_STATED GOAL_
Can you echo the data word for word, from the line containing "Viewport: 845px width, 771px height." through the end of the data, leaving the pictures out of your answer?

>> start ENTRIES

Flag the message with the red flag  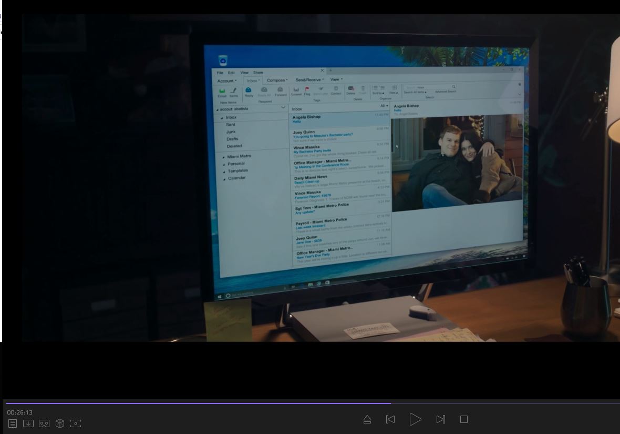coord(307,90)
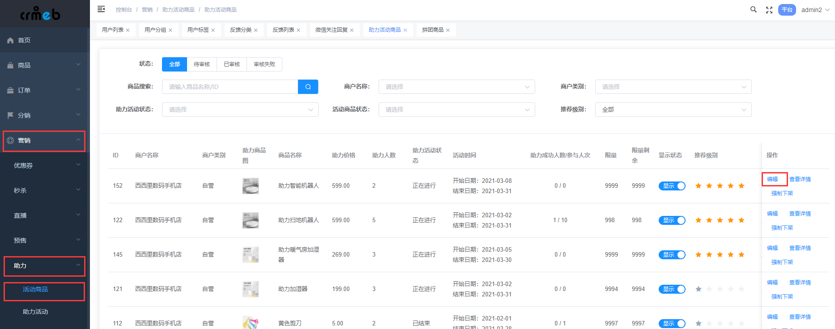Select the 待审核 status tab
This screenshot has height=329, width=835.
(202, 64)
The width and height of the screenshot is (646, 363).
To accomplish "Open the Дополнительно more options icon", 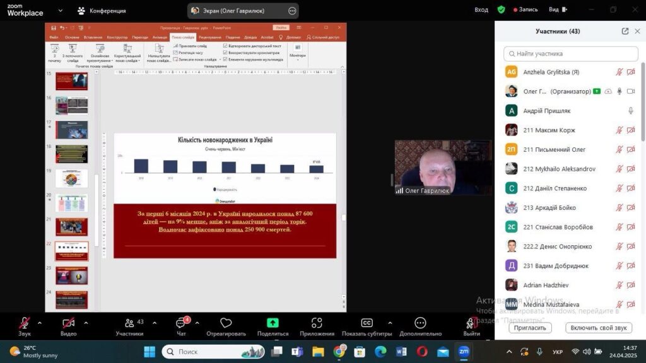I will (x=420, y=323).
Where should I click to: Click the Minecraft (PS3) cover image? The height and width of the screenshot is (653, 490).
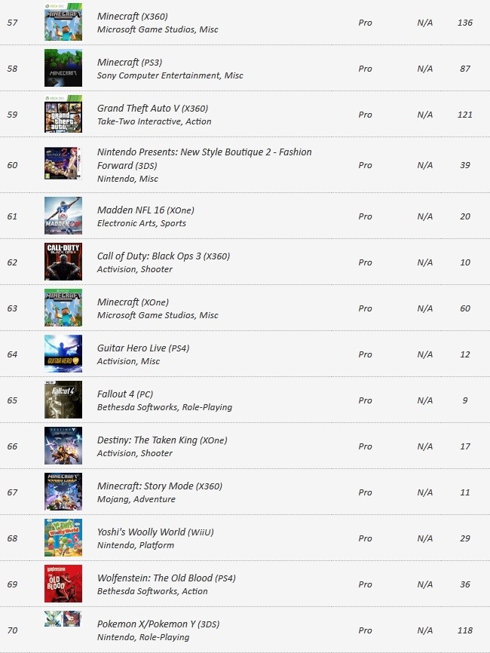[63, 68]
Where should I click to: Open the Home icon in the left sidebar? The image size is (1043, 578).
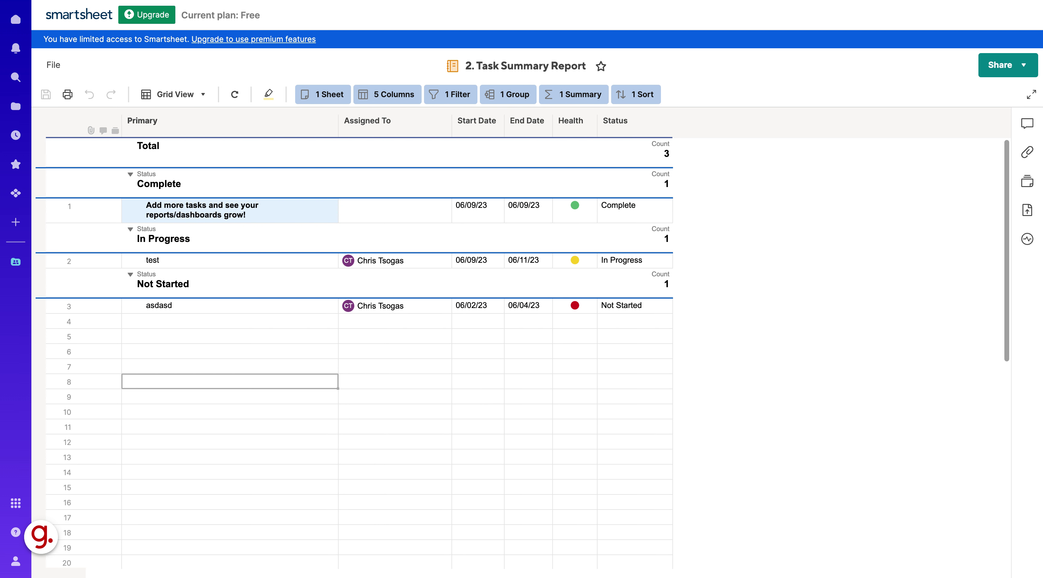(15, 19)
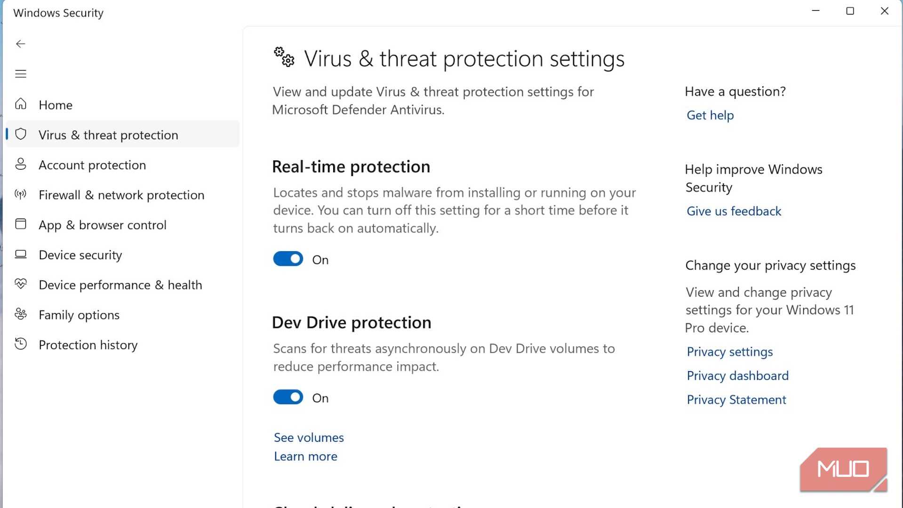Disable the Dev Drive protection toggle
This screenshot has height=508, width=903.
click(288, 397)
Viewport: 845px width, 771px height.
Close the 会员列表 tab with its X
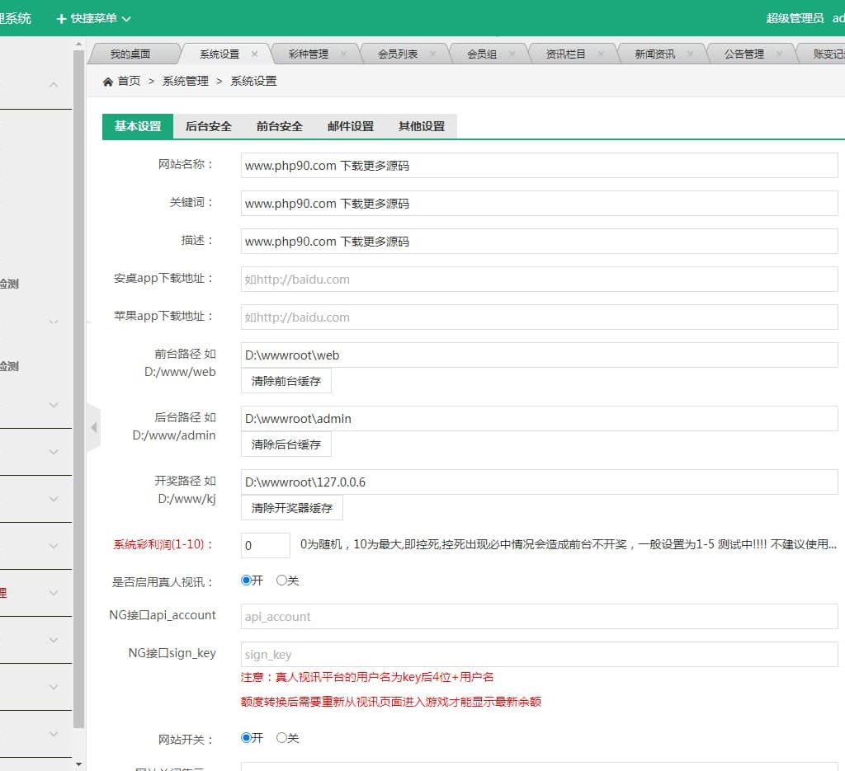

>> end ENTRIES

_ANSWER_
Viewport: 845px width, 771px height.
Close the 会员列表 tab with its X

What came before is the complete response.